- Court: UK Supreme Court
- Decided: 1 April 2020
- Citations: [2020] UKSC 12, [2020] AC 989

= Various Claimants v Wm Morrison Supermarkets plc =

English tort law case

Various Claimants v Wm Morrison Supermarkets plc is an English tort law case heard in the Supreme Court, concerning vicarious liability in English law. It was the first data breach class action in the UK.

==Background==
In 2017, 9,263 current and former employees sued Morrisons after their personal payroll data was leaked by Andrew Skelton, an internal auditor employed by the supermarket chain, who had a grudge. In 2013 he had a job of collating payroll data for external auditors, KPMG, and secretly copied it onto a USB stick. He uploaded it from a pay as you go phone to a file sharing website. This was a misuse of private information, breach of confidence and breach of the Data Protection Act 1998. In 2015, Skelton was found guilty of and jailed for fraud, securing unauthorised access to computer material and disclosing personal data. In response to the 2017 claim, Judge Langstaff found Morrisons vicariously liable for Skelton's actions in the High Court.
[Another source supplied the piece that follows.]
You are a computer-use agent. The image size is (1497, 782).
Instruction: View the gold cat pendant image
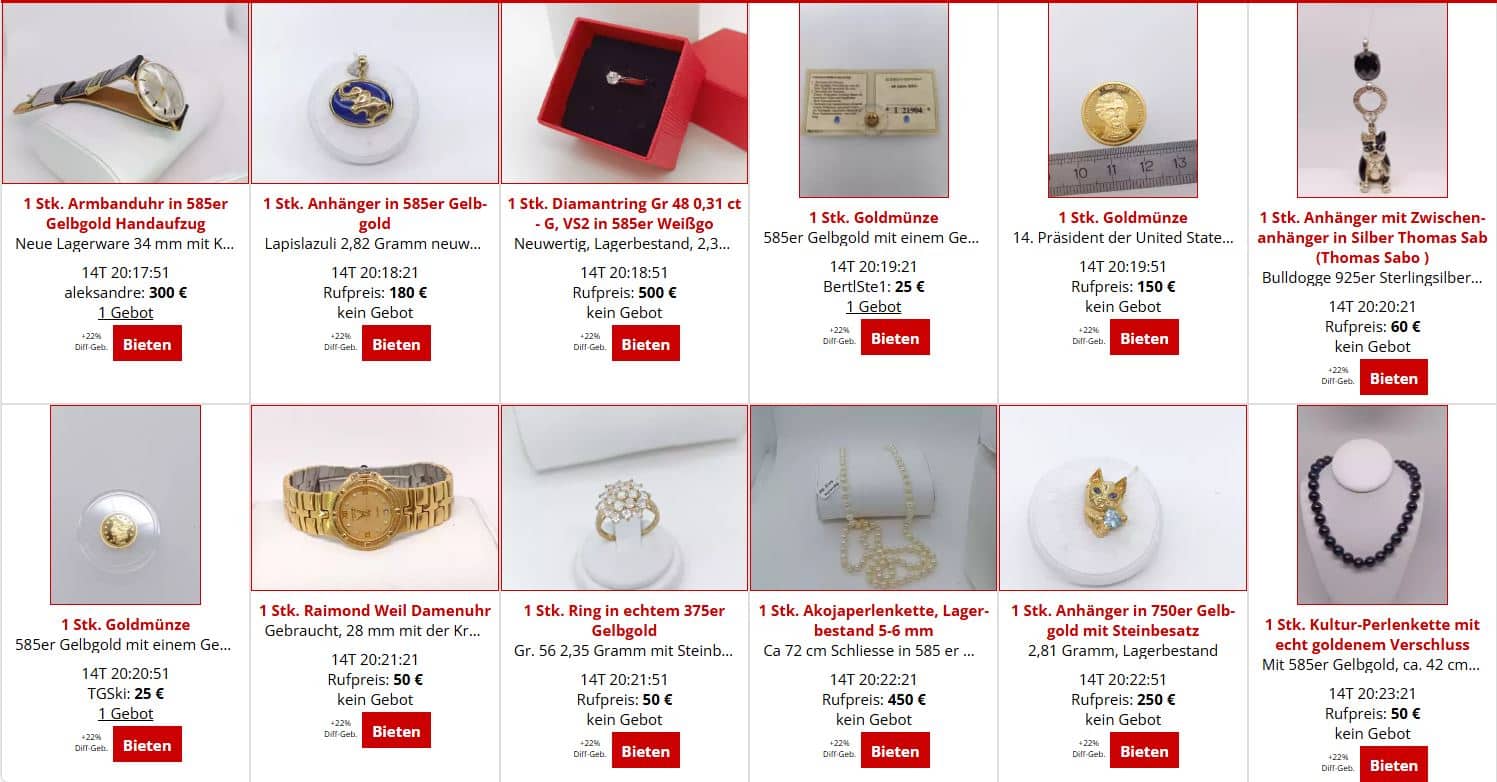[x=1123, y=498]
The case then went before the Court of Appeal in 2018 and was dismissed as the judges, Lord Justice Bean and Lord Justice Flaux, held Skelton’s conduct was closely connected to his employment.

==Judgment==
In 2020, a panel of five judges at the Supreme Court allowed an appeal and held Morrisons was not liable for Skelton's actions as his actions of publishing the data did not come under his "field of activities", and Morrisons would not have to pay compensation to the 100,000 affected employees.